The exercise - Output the items from the first line through the line that contains "360x480 pixels. coord(126,144)", inclusive, as a Markdown table with the columns No. and Text. Give each non-blank line its own numbered row and leave out blank lines.

━━ Task input

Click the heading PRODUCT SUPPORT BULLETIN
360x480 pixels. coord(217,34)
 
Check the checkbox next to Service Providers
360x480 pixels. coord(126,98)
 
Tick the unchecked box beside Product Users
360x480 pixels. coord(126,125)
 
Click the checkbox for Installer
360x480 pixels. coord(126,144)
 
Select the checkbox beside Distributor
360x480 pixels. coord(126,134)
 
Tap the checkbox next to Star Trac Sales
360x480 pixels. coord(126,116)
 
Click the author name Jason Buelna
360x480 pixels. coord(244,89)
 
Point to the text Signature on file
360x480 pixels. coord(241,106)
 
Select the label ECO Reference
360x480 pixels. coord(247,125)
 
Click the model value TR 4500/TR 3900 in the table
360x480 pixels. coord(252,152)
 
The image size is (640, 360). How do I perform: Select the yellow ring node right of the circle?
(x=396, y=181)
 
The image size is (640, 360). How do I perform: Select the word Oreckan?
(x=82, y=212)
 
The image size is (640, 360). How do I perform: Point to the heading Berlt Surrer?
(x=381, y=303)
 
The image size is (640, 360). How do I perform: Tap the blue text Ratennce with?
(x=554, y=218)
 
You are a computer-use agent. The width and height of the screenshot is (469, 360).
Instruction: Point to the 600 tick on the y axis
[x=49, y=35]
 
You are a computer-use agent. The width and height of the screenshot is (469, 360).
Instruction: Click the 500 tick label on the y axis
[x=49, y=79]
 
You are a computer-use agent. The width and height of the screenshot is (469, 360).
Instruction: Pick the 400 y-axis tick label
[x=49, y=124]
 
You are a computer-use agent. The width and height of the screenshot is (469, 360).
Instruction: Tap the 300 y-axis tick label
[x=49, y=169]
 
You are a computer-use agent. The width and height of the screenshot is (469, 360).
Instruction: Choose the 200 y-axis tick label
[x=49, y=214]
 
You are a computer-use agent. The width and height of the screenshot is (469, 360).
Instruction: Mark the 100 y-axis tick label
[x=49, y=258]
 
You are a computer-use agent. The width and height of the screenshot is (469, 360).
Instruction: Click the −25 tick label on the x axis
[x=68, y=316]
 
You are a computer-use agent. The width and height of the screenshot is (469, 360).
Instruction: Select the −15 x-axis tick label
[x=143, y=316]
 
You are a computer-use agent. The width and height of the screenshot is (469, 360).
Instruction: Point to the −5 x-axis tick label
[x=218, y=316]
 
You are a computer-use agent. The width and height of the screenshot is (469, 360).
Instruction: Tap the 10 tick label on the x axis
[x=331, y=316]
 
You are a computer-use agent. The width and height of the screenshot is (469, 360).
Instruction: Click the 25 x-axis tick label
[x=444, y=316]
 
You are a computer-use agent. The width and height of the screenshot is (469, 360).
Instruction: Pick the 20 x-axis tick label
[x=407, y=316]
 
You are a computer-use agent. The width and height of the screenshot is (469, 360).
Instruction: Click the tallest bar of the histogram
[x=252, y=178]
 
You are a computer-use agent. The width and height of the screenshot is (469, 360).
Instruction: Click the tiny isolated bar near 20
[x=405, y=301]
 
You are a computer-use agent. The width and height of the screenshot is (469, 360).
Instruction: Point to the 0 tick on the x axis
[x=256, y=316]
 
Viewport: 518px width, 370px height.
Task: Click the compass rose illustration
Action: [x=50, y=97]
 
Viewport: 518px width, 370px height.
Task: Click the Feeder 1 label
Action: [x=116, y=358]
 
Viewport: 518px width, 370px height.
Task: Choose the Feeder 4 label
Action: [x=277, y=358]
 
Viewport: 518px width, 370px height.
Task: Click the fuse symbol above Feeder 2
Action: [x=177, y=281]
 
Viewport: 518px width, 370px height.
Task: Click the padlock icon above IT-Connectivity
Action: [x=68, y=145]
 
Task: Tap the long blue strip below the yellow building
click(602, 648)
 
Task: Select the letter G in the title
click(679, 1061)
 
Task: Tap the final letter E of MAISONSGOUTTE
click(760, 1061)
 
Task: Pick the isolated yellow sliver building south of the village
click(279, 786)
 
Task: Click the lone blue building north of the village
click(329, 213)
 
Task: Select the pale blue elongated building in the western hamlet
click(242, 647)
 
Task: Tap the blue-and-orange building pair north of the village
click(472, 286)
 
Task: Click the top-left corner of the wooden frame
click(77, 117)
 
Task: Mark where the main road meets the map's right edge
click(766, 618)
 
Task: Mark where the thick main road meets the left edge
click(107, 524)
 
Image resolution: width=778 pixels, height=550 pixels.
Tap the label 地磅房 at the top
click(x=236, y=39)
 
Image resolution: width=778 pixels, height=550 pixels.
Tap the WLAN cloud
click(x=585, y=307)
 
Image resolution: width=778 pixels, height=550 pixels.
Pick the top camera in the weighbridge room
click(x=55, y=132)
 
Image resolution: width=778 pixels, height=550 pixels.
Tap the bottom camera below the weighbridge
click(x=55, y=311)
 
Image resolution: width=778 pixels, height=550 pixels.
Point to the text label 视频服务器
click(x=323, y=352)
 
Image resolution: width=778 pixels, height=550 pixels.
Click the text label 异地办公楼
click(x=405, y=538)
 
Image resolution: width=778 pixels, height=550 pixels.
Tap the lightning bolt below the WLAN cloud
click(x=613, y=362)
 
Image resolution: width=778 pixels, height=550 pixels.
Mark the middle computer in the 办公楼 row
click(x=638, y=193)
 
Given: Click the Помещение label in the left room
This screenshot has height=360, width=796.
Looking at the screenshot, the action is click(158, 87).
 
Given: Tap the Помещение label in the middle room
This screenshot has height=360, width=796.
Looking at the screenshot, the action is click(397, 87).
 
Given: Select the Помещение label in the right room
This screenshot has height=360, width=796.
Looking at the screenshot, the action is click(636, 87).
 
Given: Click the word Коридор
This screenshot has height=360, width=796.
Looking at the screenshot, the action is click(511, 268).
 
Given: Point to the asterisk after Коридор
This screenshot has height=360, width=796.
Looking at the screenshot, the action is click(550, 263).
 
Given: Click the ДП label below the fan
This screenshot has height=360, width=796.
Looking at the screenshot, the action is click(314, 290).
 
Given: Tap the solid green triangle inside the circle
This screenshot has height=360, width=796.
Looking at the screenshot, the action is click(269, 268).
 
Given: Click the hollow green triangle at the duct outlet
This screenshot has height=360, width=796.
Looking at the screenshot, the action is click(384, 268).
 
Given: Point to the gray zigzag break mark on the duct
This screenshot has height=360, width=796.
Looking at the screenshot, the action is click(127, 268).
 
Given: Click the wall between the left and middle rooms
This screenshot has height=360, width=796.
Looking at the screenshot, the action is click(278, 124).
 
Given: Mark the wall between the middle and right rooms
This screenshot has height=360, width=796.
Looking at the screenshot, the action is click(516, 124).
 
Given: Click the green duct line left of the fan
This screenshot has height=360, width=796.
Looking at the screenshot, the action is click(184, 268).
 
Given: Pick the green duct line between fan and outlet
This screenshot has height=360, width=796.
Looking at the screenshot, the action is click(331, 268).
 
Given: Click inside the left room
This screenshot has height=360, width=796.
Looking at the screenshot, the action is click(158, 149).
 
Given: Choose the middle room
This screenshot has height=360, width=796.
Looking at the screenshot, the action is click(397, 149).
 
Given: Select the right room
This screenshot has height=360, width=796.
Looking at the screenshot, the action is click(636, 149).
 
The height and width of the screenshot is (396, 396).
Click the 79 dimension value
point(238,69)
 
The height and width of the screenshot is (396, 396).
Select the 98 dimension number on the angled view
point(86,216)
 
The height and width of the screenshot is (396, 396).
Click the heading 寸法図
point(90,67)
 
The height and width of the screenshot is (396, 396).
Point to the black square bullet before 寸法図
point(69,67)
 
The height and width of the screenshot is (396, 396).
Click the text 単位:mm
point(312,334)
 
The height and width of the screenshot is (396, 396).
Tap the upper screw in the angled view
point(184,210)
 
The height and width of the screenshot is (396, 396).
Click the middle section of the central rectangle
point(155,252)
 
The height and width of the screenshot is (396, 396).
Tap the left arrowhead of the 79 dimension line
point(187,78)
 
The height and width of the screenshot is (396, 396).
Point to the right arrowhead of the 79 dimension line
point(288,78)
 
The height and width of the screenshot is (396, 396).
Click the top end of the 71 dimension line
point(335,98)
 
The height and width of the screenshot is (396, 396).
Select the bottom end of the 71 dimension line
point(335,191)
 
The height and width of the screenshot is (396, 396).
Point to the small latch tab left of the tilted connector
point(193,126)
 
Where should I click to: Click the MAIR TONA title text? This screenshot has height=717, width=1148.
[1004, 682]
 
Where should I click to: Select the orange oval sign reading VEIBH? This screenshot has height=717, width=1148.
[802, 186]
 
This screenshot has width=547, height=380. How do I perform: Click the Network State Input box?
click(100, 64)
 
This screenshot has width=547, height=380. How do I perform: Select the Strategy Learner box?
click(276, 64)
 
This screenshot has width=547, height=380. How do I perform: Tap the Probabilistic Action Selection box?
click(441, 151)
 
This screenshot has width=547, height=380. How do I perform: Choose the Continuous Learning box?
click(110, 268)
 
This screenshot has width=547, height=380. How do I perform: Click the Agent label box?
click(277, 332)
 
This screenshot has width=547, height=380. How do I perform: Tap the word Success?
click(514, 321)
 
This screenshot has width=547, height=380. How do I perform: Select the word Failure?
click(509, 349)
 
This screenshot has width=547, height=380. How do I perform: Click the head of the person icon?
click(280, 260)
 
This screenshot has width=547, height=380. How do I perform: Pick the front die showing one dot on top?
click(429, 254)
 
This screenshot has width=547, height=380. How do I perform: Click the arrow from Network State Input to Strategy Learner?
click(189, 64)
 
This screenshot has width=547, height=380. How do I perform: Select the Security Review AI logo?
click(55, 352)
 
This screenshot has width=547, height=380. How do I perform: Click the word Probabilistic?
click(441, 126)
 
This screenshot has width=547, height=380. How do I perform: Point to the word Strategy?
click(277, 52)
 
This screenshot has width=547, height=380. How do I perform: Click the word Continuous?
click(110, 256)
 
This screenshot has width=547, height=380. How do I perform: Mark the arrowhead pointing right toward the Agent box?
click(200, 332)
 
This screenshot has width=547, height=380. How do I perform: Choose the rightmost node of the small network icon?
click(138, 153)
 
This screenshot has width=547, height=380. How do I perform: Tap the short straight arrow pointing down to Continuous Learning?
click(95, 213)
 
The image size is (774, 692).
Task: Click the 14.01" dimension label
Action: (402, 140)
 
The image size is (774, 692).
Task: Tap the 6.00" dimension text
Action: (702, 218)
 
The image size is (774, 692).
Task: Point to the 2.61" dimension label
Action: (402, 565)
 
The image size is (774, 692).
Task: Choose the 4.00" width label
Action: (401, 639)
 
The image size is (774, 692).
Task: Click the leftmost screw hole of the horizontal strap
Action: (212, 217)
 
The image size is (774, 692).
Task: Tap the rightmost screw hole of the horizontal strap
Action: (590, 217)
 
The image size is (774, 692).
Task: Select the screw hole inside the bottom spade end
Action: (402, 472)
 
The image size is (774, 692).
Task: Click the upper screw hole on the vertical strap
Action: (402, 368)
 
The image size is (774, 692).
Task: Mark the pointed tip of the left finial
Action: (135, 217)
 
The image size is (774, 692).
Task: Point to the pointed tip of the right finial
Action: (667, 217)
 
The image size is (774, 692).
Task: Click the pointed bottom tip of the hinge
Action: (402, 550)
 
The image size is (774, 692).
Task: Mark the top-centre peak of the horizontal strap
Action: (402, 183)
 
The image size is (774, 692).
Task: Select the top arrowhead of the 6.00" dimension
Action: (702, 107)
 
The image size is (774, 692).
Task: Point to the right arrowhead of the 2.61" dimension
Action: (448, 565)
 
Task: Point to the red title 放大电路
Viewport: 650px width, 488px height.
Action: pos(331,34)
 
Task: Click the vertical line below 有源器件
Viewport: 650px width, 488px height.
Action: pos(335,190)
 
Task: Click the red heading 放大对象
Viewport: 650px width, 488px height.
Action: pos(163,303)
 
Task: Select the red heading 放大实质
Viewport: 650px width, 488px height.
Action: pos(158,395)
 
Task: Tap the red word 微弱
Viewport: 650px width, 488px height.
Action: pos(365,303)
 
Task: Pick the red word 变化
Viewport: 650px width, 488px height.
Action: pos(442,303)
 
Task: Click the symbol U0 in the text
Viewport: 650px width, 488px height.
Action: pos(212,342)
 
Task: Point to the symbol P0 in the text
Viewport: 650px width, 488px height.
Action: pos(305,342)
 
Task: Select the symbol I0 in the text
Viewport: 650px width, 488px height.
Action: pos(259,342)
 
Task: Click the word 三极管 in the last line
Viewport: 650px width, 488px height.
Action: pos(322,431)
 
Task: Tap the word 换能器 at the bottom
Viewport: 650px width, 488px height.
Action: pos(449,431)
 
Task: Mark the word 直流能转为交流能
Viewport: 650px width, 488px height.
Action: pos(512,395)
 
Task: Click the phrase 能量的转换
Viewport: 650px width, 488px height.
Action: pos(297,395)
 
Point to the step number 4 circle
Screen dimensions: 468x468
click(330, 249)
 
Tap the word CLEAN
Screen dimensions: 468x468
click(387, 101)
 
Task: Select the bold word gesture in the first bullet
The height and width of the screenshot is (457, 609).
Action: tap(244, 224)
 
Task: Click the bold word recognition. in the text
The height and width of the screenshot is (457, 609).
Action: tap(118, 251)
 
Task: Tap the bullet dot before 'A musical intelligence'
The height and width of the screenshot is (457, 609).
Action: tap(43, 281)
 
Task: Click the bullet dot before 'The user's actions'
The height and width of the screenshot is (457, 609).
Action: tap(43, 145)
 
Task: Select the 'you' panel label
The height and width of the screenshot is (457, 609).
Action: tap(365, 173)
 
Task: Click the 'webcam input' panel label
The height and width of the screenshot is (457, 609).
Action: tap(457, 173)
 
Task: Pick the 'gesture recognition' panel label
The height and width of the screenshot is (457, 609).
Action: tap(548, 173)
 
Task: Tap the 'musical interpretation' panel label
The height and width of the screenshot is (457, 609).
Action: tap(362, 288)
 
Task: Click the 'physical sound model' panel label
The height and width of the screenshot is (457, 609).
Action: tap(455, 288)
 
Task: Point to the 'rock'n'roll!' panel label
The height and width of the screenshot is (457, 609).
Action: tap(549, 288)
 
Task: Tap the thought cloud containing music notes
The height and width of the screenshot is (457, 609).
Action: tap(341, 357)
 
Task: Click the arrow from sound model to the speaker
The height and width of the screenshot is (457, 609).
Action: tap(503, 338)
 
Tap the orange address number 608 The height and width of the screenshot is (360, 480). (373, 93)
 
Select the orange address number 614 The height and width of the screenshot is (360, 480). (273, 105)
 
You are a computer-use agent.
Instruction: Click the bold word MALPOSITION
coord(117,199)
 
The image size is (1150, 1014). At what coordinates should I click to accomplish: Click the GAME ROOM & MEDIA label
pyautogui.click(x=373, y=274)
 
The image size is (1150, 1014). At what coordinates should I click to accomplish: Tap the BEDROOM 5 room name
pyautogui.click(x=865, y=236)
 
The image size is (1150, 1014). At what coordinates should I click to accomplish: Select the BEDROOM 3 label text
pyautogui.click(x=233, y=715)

━━━━

Full output -
| No. | Text |
|---|---|
| 1 | Click the heading PRODUCT SUPPORT BULLETIN |
| 2 | 360x480 pixels. coord(217,34) |
| 3 | Check the checkbox next to Service Providers |
| 4 | 360x480 pixels. coord(126,98) |
| 5 | Tick the unchecked box beside Product Users |
| 6 | 360x480 pixels. coord(126,125) |
| 7 | Click the checkbox for Installer |
| 8 | 360x480 pixels. coord(126,144) |